Values of 9 and greater had high-phase periods of 212.5ns + (CYCLES - 8) * 12.5ns, and the expected 100ns low period.

Here's the trace for CYCLES=11:

Commenting out the waitcnt instruction gave a high period of 150ns, giving a best-case waitcnt time of 225ns - 150ns = 75ns, or 6c. This supports Kuroneko's hypothesis.

I'm not sure I can tell, from this data, what the resume latency of waitcnt is. It's made more difficult by the ill-defined latching behavior of operands. I can say with confidence that it's between 2c and 3c, and judging from the behavior of waitpeq/waitpna I suspect 2c -- but again, my data is inconclusive.

If anyone has suggestions for improving my methods, lemme know.

Edit: Actually, I think the data may suggest an event-to-resume latency of three cycles, at least for waitcnt.

Post Edited (Cliff L. Biffle) : 5/15/2008 5:49:11 AM GMT

Phil Pilgrim (PhiPi) · 2008-05-15 05:47

I find it interesting that the minimum delays observed for holding a pin in the desired state are consistent with those for transistioning a pin to the desired state. Since the measured delay is from the edge detected at the pin, I would expect the latter to be a further cycle or two delayed due to input synchronization. I haven't found any references in the docs to indicate how many stages of synchronization the Prop employs, though.

-Phil

Cliff L. Biffle · 2008-05-15 06:26

Personal correspondence from a couple years back suggested that external inputs were latched within the corresponding fetch cycle (cycle 0 or 1 of the instruction), but I haven't tested it. I believe that this is supported by my PFcam driver for the OV6620, which assumes no input buffering or propagation delay (and works fine).

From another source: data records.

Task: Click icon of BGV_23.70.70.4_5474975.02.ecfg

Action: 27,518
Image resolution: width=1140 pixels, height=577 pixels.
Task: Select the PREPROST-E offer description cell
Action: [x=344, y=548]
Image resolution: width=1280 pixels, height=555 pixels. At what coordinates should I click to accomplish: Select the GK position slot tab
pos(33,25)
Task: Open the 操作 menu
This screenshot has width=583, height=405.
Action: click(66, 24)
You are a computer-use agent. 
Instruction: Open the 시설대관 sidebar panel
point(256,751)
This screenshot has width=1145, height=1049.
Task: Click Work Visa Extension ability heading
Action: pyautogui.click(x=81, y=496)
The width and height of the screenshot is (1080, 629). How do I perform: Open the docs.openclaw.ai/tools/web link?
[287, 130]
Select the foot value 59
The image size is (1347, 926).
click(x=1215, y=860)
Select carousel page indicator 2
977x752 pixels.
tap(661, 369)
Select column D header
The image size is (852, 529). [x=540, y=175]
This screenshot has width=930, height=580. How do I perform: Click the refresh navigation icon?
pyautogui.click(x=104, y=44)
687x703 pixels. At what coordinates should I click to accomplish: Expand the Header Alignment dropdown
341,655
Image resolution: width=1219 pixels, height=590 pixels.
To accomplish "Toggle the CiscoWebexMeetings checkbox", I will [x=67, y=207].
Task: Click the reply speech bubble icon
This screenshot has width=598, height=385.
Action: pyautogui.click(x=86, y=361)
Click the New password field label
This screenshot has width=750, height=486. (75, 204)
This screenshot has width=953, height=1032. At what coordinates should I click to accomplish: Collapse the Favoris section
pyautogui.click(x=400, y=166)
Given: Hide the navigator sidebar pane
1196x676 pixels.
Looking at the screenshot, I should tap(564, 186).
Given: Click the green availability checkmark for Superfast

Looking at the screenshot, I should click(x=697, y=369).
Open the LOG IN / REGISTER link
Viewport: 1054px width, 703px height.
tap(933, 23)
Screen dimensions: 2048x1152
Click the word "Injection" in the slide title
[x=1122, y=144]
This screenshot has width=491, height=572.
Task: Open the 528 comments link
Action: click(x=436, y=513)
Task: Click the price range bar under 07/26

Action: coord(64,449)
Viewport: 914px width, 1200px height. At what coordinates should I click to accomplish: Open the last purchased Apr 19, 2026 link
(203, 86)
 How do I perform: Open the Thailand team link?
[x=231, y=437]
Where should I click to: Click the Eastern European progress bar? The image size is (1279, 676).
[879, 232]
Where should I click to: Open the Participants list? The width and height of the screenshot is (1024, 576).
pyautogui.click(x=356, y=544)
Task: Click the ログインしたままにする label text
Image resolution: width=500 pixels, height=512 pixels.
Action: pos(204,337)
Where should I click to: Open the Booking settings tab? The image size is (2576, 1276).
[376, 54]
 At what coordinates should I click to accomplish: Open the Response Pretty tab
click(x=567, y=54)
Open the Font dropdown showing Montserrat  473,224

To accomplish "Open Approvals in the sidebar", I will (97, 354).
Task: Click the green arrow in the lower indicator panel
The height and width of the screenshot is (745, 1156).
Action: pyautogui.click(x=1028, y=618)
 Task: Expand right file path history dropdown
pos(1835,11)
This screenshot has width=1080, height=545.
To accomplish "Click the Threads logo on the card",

I'll work out a way to test this.

Ale · 2008-05-15 08:26

I did similar experiments, at 80 MHz clock, but using a slightly modified loop, i.e. not writing the variable before the waitcnt in case the pipeline gets *somehow* stalled, something that should not happen

, and it does not happen.

org

c5_start      mov       DIRA,k5_pin
              mov       OUTA,#0
              
c5_lbl0
              mov       k5_temp,CNT
              add       k5_temp,#18
              or        OUTA,k5_pin
              nop
              waitcnt   k5_temp,#0
              andn      OUTA,k5_pin
              jmp       #c5_lbl0             

k5_temp       long 0
k5_pin        long $8000

Well, seems that 17 is the minimum (or it waits 2^32-16 or so cycles). If I remove the nop... 13 as expected is the minimum.

kuroneko · 2008-05-15 09:20

Ale said...
Well, seems that 17 is the minimum (or it waits 2^32-16 or so cycles). If I remove the nop... 13 as expected is the minimum.

Well, that just proves to me that a NOP takes 4 cycles ... (reading 17 and 13 as replacement for #18 in your code, correct me if I'm wrong).

Also, assuming the picture shows the behaviour of the code you posted (#18), then I can see the following:

- the 190ns are roughly 15 cycles (at 80MHz)
- 8 are consumed by the NOP and the toggle
- that leaves 7 cycles for the waitcnt

You also stated that #17 is the minimum for waitcnt not to stall for a very long time, which makes me believe that the pulse width could go down to 14 cycles which still leaves 6 for waitcnt. Would it be possible to take a measurement for case #17?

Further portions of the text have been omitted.